Isle of Arrows has an idea: a second base. Just as you’re beginning to slouch and get comfortable, it introduces another base, and it’s like starting all over again but at the same time as managing something else. Only now, you have one pool of resources to spread across both bases. Even more importantly: both bases share the same overall health pool. If enemies get through to your core in either one, you’ll take damage, and as you only have about 10 hearts, and one life, this is important.
In other words, the danger is doubled, and if you ignore one base for the other, and allow a bad situation to fester, you could quickly find yourself in a precarious situation indeed.
But Isle of Arrows doesn’t stop there with the ideas: it also plays around heavily with space. You know how in a typical tower defence game, the space you defend is usually defined and set? Well here, it’s not. By laying new paths you can extend the runway enemies have to walk down, therefore increasing the distance and time it takes for them to reach your core. You can also wind paths around defences, getting maximum usage out of them. It’s not, however, as easy as it sounds.
It’s all governed by cards – Isle of Arrows is, partially, a card game. Each turn, you pull a card, and on it could be a section of path or a building, and providing you can fit it into your tiled space, you can play it. If you can’t or don’t want to, you can end your turn there and begin the next wave – it’s turn-based in that regard – or spend some of your limited coins to play the next card from your pack.
Soon, though, playing space will run out, which is bad, because enemies will always get more numerous and tougher, and unless you’ve increased their walk distance and amount of defences you have, you will die.
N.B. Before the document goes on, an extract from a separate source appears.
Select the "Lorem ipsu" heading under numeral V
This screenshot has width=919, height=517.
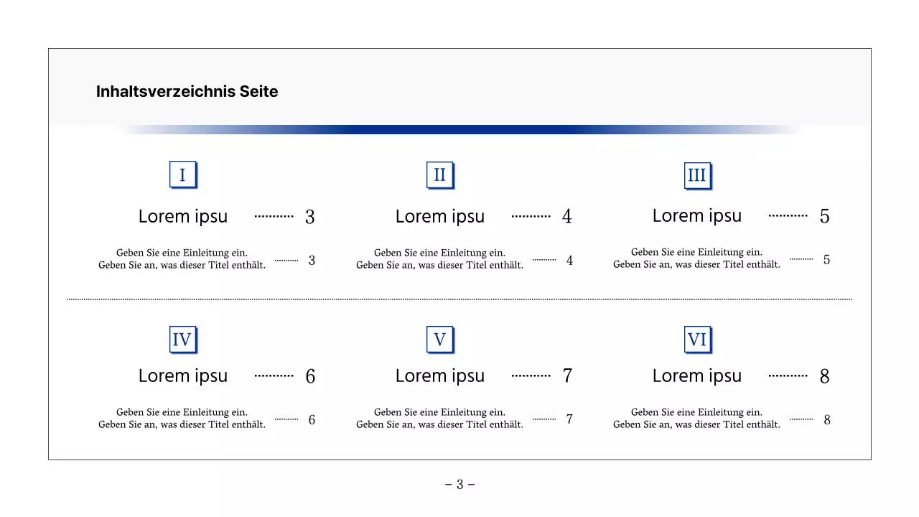point(440,376)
Your options, then, are enlarging your island – hence the ‘Isle’ part of the name – or destroying buildings and putting new ones down, or building bridges. And again, all of this is done with cards, and the cards have certain tactical drawbacks. I won’t go into too much detail for fear of bogging this down but suffice to say: the detail is there. Don’t let the ultra-clean, simplified look fool you, there’s a real challenge here.
I’m less of a fan of the mobile-style presentation though. It feels awkward controlling it on PC, like it doesn’t quite fit there, despite it actually only being available on PC at the moment and not mobiles, where it launches early October. That minor gripe aside, though, I like it.